__TASK STATEMENT__
Reproduce the part of the IoT-23 dataset analysis text between "pd.set_option('display.max_columns', None)" and "os.listdir(ROOT_DIR)", inclusive.

# IoT-23 Dataset Analysis

* **Author:** Patrik Goldschmidt (igoldschmidt@fit.vut.cz)
* **Project:** Network Intrusion Datasets: A Survey, Limitations, and Recommendations
* **Date:** 2024

In [1]:
import pandas as pd
import numpy as np
import os

pd.set_option('display.max_columns', None)

In [2]:
# Select a root directory after unpacking the data (small dataset, we analyzed big dataset with PCAPs in command line)
ROOT_DIR = '/data/disk2/iot23/opt/Malware-Project/BigDataset/IoTScenarios/'

## Preparation

In [3]:
# There are several IoT-23 capture scenarios
os.listdir(ROOT_DIR)

__DATA SHOWN__
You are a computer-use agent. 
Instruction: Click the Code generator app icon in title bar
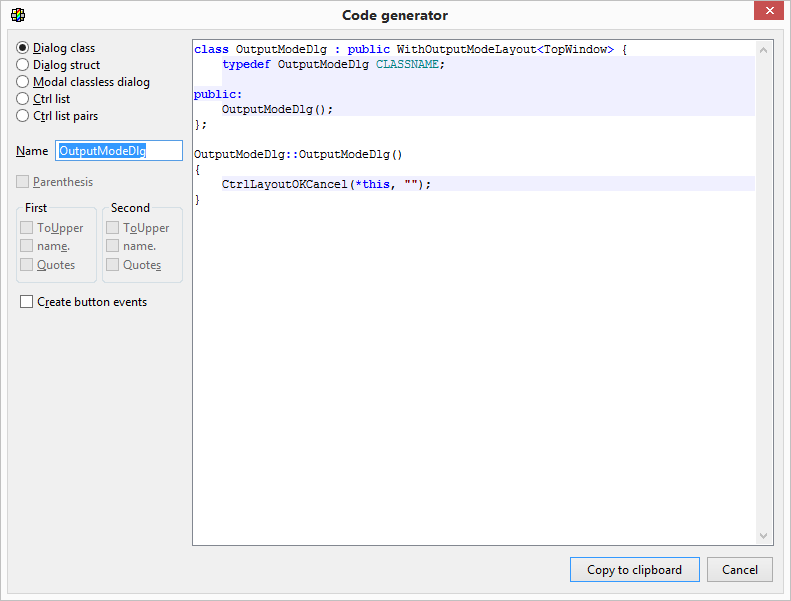click(x=17, y=15)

__WRITTEN SOLUTION__
pd.set_option('display.max_columns', None)

In [2]:
# Select a root directory after unpacking the data (small dataset, we analyzed big dataset with PCAPs in command line)
ROOT_DIR = '/data/disk2/iot23/opt/Malware-Project/BigDataset/IoTScenarios/'

## Preparation

In [3]:
# There are several IoT-23 capture scenarios
os.listdir(ROOT_DIR)